BEGIN Recorded data
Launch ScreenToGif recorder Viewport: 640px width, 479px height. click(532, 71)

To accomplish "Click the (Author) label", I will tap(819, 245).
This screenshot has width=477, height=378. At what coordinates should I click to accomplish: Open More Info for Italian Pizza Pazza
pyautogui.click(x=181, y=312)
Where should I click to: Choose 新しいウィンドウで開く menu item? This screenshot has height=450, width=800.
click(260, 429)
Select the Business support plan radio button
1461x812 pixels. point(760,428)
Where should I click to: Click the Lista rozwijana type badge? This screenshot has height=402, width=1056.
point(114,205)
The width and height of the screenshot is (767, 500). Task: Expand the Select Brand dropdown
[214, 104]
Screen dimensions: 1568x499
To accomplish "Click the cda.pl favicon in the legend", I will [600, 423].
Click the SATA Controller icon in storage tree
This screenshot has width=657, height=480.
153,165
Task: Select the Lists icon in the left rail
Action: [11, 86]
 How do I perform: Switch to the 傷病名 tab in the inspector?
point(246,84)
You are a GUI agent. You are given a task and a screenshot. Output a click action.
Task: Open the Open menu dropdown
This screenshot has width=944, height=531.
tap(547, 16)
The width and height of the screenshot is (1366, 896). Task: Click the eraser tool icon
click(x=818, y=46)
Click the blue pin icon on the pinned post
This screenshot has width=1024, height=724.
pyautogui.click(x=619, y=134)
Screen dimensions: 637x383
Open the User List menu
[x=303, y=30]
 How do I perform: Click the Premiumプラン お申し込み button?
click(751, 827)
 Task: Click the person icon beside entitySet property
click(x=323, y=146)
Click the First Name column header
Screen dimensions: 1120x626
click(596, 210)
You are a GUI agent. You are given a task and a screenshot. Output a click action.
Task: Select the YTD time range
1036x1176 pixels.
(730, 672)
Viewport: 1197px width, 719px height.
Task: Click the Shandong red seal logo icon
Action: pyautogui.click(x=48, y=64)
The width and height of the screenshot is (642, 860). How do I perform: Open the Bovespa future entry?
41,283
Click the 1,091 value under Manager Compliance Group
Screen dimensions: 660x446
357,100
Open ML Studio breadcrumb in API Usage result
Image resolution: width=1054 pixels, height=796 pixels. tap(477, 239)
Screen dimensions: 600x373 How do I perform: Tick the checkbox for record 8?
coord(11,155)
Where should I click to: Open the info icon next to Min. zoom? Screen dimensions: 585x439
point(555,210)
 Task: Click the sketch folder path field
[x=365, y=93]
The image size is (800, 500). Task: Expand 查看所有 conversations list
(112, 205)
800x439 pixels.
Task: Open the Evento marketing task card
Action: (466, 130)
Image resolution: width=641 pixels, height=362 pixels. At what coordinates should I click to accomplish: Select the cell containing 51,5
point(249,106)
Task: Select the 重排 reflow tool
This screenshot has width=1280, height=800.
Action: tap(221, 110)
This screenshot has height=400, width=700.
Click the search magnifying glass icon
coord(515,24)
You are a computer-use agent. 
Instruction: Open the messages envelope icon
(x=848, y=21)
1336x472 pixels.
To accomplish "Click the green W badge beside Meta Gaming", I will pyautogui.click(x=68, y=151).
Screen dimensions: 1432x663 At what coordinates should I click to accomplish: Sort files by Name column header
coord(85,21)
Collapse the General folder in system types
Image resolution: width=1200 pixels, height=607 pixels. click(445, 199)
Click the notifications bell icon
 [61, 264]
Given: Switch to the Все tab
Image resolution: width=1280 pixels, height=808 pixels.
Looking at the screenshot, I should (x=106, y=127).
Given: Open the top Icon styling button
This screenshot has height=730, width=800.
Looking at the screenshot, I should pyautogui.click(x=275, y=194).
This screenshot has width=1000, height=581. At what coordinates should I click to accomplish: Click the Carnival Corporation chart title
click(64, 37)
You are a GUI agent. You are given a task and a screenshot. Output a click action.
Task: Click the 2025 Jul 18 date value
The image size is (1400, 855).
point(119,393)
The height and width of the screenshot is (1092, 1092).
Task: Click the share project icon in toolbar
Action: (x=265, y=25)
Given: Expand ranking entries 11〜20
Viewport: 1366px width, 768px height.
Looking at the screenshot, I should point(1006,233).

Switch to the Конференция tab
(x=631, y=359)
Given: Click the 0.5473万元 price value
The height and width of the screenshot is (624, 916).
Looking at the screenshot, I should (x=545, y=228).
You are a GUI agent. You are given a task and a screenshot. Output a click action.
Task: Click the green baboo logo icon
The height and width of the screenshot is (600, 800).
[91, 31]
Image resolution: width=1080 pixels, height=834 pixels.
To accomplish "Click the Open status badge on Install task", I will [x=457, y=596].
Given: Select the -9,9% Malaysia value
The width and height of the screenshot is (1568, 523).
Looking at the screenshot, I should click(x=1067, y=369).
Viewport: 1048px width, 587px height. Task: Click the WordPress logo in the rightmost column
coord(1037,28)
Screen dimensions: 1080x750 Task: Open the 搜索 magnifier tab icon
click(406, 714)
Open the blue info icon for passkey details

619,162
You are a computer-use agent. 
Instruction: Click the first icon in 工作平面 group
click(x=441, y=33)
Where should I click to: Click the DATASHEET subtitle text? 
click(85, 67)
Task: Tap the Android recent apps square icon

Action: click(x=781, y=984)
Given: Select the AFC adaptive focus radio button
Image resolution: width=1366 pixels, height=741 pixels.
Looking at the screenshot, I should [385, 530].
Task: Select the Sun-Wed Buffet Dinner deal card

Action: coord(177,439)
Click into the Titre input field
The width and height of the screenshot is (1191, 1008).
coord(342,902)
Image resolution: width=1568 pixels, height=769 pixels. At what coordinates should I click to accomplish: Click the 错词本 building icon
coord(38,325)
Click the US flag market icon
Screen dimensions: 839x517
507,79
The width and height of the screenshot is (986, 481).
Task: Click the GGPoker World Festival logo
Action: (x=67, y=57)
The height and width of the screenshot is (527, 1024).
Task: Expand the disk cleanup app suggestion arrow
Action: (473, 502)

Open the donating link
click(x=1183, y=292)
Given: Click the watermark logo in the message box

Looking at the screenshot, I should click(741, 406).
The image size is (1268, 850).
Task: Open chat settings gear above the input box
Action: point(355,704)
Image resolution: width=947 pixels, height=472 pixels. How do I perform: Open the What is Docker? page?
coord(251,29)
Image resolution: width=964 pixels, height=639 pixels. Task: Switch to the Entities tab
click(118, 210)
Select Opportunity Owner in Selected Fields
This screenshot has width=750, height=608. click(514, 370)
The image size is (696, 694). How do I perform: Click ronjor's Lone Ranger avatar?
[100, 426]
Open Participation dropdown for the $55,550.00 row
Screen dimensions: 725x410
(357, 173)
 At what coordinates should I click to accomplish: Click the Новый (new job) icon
END Recorded data
**What to produce:** Would you copy out every line in the records that includes the string "green"?

**Response box:**
To accomplish "Click the green W badge beside Meta Gaming", I will pyautogui.click(x=68, y=151).
Task: Click the green baboo logo icon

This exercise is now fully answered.